(Text block):
· · · ·

Prehistory to Slavic settlement Prehistory The area later known as Slovenia has been inhabited since
prehistoric times. There is evidence of
human habitation from around 250,000 years ago. A
pierced cave bear bone, dating from 43100 ± 700
BP, found in 1995 in
Divje Babe cave near
Cerkno, is considered a kind of flute, and possibly the oldest musical instrument discovered in the world. In the 1920s and 1930s, artifacts belonging to the
Cro-Magnon, such as pierced bones, bone points, and a needle were found by archaeologist
Srečko Brodar in
Potok Cave. In 2002,
remains of pile dwellings over 4,500 years old were discovered in the
Ljubljana Marsh, later protected as a
UNESCO World Heritage Site, along with the
Ljubljana Marshes Wooden Wheel, the oldest wooden wheel in the world. It shows that wooden wheels appeared almost simultaneously in Mesopotamia and Europe. In the transition period between the
Bronze Age to the
Iron Age, the
Urnfield culture flourished. Archaeological remains dating from the
Hallstatt period have been found, particularly in southeastern Slovenia, among them a number of
situlas in
Novo Mesto, the "
Town of Situlas".
Roman era In
Roman times, the area that would later become Slovenia was shared between
Venetia et Histria (region X of
Roman Italia in the classification of
Augustus) and the provinces
Pannonia and
Noricum. The Romans established posts at
Emona (Ljubljana),
Poetovio (Ptuj), and
Celeia (Celje); and constructed trade and military roads that ran across Slovene territory from
Italy to Pannonia. In the 5th and 6th centuries, the area was subject to invasions by the
Huns and
Germanic tribes during their incursions into Italy. Part of the inner state was protected with a defensive line of towers and walls called
Claustra Alpium Iuliarum. A
crucial battle between
Theodosius I and
Eugenius took place in the
Vipava Valley in 394.
Slavic settlement The
Slavic tribes migrated to the Alpine area after the westward departure of the
Lombards (the last Germanic tribe) in 568, and, under pressure from
Avars, established a
Slavic settlement in the Eastern Alps. From 623 to 624 or possibly 626 onwards,
King Samo united the Alpine and Western Slavs against the Avars and Germanic peoples and established what is referred to as Samo's Kingdom. After its disintegration following Samo's death in 658 or 659, the ancestors of the
Slovenes formed the independent
duchy of Carantania, and
Carniola, later duchy Carniola. Other areas that would later become part of Slovenia were again ruled by Avars before
Charlemagne's victory over them in 803.

· · · ·

(Data):
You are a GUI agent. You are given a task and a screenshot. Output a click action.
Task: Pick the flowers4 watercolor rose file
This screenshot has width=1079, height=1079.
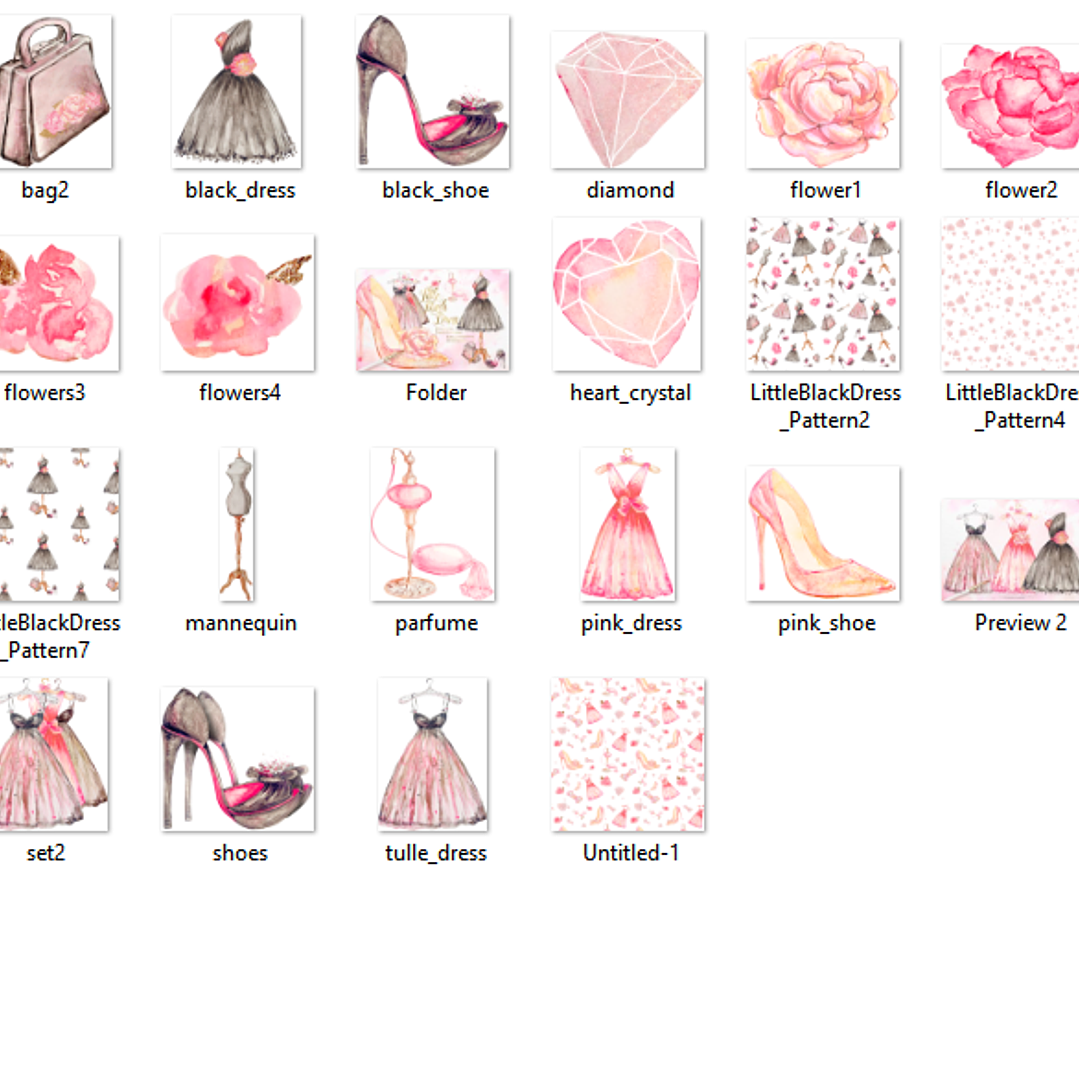(238, 303)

· · · ·

Can you rewrite the text on Slovenia's early history, beginning at the words "Slavic settlement The" and stopping after "them in 803.", with "Lombards" changed to "Langobards"?

(Result for this exercise):
Slavic settlement The
Slavic tribes migrated to the Alpine area after the westward departure of the
Langobards (the last Germanic tribe) in 568, and, under pressure from
Avars, established a
Slavic settlement in the Eastern Alps. From 623 to 624 or possibly 626 onwards,
King Samo united the Alpine and Western Slavs against the Avars and Germanic peoples and established what is referred to as Samo's Kingdom. After its disintegration following Samo's death in 658 or 659, the ancestors of the
Slovenes formed the independent
duchy of Carantania, and
Carniola, later duchy Carniola. Other areas that would later become part of Slovenia were again ruled by Avars before
Charlemagne's victory over them in 803.